§ **What the exercise asks**:
Of the lines listed below, return exactly those that run from the line containing "Where should I click to: Open Bubble" through the line containing "Task: Select JPEG output format", both included.

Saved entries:
===============

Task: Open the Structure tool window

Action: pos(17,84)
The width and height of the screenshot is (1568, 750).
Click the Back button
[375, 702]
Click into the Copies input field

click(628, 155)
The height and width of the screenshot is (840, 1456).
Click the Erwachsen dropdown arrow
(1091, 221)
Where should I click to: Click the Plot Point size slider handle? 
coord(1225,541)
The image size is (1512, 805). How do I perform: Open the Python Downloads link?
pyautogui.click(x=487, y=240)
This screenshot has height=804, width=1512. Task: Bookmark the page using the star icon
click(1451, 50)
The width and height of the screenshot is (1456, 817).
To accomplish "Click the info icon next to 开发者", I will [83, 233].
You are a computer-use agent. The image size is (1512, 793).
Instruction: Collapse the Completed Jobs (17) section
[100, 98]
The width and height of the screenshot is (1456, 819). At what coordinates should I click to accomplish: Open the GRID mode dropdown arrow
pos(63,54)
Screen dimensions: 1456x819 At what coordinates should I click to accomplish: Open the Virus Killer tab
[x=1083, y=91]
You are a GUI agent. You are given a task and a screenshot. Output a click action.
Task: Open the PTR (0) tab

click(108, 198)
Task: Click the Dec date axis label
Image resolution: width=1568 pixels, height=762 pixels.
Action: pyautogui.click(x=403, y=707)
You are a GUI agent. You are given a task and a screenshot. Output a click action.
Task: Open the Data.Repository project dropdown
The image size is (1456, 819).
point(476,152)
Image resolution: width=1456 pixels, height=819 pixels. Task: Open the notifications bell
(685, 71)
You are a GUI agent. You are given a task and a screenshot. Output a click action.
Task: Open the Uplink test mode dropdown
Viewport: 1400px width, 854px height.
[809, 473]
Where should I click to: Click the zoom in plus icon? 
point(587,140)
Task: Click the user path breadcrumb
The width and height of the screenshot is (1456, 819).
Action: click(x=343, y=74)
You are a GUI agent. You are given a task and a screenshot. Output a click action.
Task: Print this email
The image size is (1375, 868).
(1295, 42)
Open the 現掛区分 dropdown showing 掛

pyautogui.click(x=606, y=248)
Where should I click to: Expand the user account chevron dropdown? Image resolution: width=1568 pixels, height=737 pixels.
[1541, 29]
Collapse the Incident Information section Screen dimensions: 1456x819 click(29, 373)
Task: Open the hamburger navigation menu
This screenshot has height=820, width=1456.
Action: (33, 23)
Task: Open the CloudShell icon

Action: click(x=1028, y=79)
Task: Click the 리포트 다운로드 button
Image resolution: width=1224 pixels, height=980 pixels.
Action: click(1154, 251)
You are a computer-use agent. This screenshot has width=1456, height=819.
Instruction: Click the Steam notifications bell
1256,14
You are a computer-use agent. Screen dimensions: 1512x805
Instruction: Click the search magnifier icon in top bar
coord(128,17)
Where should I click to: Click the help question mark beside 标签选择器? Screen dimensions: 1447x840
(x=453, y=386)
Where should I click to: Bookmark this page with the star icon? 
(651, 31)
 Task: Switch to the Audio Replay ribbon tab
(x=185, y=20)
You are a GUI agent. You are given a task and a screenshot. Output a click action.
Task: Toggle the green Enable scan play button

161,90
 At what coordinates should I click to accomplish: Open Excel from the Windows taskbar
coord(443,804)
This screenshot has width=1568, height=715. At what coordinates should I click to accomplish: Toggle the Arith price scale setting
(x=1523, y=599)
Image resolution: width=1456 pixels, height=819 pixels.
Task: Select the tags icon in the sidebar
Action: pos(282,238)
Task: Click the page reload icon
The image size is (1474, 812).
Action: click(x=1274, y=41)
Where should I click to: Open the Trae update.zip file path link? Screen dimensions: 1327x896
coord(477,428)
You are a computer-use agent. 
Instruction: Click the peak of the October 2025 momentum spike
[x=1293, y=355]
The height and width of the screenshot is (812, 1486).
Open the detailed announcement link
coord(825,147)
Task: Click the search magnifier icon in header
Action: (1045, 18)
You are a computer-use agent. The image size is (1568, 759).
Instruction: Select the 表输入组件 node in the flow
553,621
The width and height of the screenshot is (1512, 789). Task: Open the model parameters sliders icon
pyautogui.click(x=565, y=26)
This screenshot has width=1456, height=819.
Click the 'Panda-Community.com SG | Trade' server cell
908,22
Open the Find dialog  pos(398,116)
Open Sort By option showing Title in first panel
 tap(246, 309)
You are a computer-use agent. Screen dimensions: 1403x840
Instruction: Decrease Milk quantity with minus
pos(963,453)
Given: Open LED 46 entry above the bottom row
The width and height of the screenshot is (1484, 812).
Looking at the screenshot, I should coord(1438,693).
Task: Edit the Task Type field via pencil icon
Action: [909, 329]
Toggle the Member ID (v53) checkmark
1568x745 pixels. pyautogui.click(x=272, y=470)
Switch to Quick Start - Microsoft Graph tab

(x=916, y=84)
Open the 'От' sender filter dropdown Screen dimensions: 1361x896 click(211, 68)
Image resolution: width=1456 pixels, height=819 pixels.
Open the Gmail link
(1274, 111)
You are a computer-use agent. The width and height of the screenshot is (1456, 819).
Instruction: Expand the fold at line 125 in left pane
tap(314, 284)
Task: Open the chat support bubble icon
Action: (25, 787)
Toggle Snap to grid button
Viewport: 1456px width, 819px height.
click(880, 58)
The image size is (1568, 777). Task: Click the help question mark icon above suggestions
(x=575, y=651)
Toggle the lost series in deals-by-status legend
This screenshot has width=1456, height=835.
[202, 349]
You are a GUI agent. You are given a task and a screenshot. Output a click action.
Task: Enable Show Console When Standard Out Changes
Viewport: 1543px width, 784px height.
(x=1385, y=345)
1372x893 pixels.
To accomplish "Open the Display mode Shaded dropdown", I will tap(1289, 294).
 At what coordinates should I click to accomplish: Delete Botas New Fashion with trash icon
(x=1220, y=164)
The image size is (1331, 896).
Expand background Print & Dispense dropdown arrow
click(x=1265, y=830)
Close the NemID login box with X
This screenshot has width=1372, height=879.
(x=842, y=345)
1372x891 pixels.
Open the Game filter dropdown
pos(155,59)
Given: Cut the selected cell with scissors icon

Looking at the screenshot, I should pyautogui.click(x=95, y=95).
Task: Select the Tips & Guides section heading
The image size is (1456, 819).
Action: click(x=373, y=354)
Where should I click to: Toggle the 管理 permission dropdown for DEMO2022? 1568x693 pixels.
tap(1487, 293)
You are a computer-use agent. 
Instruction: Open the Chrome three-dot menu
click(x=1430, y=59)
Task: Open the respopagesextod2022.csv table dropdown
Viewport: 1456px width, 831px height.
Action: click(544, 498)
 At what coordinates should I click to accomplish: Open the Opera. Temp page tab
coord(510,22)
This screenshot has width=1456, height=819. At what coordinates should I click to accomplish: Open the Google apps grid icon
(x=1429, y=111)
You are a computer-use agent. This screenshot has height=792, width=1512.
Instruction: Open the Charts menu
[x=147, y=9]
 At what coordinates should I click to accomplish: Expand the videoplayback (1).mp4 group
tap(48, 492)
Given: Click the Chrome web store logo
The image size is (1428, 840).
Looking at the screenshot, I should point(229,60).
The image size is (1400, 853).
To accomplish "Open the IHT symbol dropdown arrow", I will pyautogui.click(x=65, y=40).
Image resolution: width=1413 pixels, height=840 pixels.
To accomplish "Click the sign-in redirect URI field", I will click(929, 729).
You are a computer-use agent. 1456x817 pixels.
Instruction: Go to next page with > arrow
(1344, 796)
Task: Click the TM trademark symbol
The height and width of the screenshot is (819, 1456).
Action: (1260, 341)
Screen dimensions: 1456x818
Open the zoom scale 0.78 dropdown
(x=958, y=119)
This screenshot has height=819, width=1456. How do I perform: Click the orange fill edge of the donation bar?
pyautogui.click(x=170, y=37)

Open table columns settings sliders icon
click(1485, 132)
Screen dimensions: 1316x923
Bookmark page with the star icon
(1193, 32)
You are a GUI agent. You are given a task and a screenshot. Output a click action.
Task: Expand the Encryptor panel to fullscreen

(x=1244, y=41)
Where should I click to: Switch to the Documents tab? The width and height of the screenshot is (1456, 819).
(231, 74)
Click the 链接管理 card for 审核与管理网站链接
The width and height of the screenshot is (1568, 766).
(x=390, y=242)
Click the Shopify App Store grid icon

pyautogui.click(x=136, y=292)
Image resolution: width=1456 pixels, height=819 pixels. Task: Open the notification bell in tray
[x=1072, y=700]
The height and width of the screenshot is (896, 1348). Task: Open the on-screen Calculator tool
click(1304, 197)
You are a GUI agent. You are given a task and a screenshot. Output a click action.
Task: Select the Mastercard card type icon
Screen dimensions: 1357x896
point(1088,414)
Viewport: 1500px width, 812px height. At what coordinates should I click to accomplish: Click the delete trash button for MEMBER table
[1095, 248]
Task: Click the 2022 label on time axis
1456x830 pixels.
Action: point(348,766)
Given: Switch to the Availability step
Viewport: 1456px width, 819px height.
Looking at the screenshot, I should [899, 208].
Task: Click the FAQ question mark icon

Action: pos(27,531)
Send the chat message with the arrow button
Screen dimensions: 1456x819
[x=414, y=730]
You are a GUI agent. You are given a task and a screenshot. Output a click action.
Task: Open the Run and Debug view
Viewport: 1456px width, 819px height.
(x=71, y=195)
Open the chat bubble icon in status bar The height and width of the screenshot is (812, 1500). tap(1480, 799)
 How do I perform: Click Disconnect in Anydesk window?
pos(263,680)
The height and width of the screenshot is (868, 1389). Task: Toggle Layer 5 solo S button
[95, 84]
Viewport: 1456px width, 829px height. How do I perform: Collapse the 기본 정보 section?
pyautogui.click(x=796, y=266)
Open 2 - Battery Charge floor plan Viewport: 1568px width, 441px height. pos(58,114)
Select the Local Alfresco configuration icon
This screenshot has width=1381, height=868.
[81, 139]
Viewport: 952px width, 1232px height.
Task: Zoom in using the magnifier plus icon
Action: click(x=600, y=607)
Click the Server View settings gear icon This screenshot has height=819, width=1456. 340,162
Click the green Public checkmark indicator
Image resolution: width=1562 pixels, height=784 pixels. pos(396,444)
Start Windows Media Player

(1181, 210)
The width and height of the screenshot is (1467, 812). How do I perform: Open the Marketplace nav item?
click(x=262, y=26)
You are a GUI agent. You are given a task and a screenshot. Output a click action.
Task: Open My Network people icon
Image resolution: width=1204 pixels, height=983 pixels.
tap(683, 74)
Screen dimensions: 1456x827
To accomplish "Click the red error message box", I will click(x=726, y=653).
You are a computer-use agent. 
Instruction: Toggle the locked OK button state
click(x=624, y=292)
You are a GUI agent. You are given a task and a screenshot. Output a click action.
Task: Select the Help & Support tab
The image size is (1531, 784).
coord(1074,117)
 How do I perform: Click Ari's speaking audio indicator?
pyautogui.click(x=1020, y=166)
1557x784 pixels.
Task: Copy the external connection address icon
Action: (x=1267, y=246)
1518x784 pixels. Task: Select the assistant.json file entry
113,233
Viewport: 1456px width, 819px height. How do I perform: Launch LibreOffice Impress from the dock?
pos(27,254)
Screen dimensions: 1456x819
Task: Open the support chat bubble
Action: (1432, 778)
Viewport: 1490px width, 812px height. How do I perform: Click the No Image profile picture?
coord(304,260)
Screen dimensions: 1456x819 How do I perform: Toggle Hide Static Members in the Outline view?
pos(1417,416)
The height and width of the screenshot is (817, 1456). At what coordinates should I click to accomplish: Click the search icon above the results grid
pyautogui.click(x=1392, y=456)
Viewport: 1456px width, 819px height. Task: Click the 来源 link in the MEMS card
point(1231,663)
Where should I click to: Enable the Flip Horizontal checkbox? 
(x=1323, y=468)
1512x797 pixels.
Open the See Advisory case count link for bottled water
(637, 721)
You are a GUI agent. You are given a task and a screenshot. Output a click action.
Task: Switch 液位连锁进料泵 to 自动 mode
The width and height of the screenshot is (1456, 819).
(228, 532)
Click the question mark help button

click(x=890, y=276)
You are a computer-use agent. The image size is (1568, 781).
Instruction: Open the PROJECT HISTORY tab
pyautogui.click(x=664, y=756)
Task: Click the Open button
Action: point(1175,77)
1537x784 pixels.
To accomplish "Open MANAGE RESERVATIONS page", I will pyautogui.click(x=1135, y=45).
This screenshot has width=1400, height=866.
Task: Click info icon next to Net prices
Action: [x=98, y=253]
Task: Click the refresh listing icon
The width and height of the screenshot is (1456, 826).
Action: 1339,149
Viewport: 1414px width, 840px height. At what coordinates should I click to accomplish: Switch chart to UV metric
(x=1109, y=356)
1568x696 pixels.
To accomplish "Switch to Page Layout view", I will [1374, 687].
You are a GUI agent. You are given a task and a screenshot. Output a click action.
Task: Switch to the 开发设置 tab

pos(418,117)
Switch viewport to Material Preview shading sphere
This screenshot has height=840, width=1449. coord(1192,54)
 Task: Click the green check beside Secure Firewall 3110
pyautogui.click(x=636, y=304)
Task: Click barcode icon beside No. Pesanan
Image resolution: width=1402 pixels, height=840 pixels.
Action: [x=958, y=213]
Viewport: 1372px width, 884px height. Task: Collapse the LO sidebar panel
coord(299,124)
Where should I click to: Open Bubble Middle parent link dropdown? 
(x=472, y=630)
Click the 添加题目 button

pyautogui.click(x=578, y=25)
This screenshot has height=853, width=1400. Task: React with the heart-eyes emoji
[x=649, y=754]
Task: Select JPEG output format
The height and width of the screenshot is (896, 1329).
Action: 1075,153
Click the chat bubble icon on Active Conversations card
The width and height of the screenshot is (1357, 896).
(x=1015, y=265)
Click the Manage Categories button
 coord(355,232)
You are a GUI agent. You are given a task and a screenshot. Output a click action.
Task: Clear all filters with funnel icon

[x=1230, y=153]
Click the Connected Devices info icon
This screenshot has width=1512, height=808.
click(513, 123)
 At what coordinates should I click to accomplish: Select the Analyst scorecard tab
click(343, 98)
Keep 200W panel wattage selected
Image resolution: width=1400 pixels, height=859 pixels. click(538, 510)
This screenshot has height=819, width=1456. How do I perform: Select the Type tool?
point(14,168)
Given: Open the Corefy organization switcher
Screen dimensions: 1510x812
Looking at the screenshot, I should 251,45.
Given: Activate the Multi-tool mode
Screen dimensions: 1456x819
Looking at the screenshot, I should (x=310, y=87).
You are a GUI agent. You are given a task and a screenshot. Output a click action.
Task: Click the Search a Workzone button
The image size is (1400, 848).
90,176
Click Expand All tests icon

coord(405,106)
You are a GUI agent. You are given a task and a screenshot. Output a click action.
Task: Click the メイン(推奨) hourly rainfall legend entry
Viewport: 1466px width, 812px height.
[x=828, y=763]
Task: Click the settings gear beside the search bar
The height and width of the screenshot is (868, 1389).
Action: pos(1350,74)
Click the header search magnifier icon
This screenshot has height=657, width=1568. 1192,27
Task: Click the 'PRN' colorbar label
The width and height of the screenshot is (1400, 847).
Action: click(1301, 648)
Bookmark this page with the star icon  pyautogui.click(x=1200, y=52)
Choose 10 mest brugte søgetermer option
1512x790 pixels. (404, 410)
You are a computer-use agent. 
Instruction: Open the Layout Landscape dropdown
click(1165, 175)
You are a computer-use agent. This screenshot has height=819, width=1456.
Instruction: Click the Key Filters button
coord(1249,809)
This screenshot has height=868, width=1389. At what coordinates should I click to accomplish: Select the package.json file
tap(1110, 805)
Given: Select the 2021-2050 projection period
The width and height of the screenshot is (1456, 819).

===============

§ **Result for this exercise**:
Where should I click to: Open Bubble Middle parent link dropdown? 
(x=472, y=630)
Click the 添加题目 button

pyautogui.click(x=578, y=25)
This screenshot has height=853, width=1400. Task: React with the heart-eyes emoji
[x=649, y=754]
Task: Select JPEG output format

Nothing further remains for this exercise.